Another trait of Thor Johnson was that he could make climaxes and
tutti sound rather loud. Nevertheless the technical quality of the
Remington recording was judged the equal of the Columbia/Philips Minigroove.
The recordings
of works by Ward, Stein, Brant (and of course those of Glanville-Hicks
and Rudhyar) were all done in cooperation with the American
Composer's Alliance. It is not sure who came up with the idea
to make recordings of modern music, Halasz, Gabor or Johnson, but
in view of Johnson's interest it is suspected that he proposed to
record compositions of modern American composers.
The cooperation with the ACA resulted in a few more records
in the Remington catalog of modern American music, performed by other
artists, like the Musirama edition of Ulysses Kay's Concerto for
orchestra and Concerto for Organ and Brass, Lockwood's Quiet design
(organ solo), cello music of Harrison Kerr, and violin music of Otto
Luening. Unfortunately this cooperation did not lead to a vast
list.
When Remington Records ceased to exist the CRI-label took over
the task and published a longer list of recordings. One of the recordings
Thor Johnson made for CRI was of Landscapes by Wen-Chung Chou (Composers
Recordings CRI 122 from 1958).
Johnson commissioned
many compositions. For example: Lord of the Ascendant (Ellis B. Kohs;
1955). Henry Cowell wrote Variations for Orchestra for Thor Johnson
and his orchestra (1956, revised in 1959). Johnson commisioned and
first performed T.J. Anderson's Chamber Symphony with the Nashville
Chamber Orchestra (1969). Ulysses Simpson Kay wrote the overture "Of
New Horizons", commissioned in 1944 by Thor Johnson.

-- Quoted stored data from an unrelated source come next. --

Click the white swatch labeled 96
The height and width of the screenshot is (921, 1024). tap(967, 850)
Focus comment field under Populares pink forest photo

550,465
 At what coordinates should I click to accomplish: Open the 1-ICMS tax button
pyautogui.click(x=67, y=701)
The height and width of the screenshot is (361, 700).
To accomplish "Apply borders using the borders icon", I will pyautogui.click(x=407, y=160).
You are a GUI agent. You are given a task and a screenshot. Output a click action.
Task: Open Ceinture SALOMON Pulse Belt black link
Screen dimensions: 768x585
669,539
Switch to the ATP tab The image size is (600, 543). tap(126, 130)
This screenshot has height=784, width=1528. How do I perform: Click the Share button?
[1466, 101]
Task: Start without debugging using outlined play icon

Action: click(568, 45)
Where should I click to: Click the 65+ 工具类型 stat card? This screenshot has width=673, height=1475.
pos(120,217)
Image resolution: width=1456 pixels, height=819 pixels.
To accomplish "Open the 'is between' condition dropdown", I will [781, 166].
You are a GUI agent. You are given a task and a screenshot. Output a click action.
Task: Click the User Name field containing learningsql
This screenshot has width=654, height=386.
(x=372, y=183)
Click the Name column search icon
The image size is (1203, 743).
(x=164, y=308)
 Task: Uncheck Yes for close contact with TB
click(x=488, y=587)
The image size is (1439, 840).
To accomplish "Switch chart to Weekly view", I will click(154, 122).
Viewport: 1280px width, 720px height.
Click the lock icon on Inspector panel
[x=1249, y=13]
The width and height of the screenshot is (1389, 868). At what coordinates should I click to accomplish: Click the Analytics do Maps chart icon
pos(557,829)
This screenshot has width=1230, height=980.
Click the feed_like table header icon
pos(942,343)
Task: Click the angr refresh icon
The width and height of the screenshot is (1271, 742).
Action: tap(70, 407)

Johnson himself arranged Georg Frederick Handel's Firework Music.
He gave the first performance of William Schumann's Credendum-Article
of Faith (1955) and with the Cincinnati Symphony in 1951 the American
premiere of Schoenberg's Gurrelieder, not sung in English as Schoenberg
had asked, but in the original German text.
R.A.B. March
2004 and updated since.
Data
about Thor Johnson's studies in Europe, the period prior to his appointment
in Cincinnati, and the Oscar Levant incident are from the biography
"Thor Johnson - American Conductor" written by Louis Nicholas
and published in 1982 by The Music Festival Committee of the Peninsula
Arts Association, Ephraim, Wisconsin.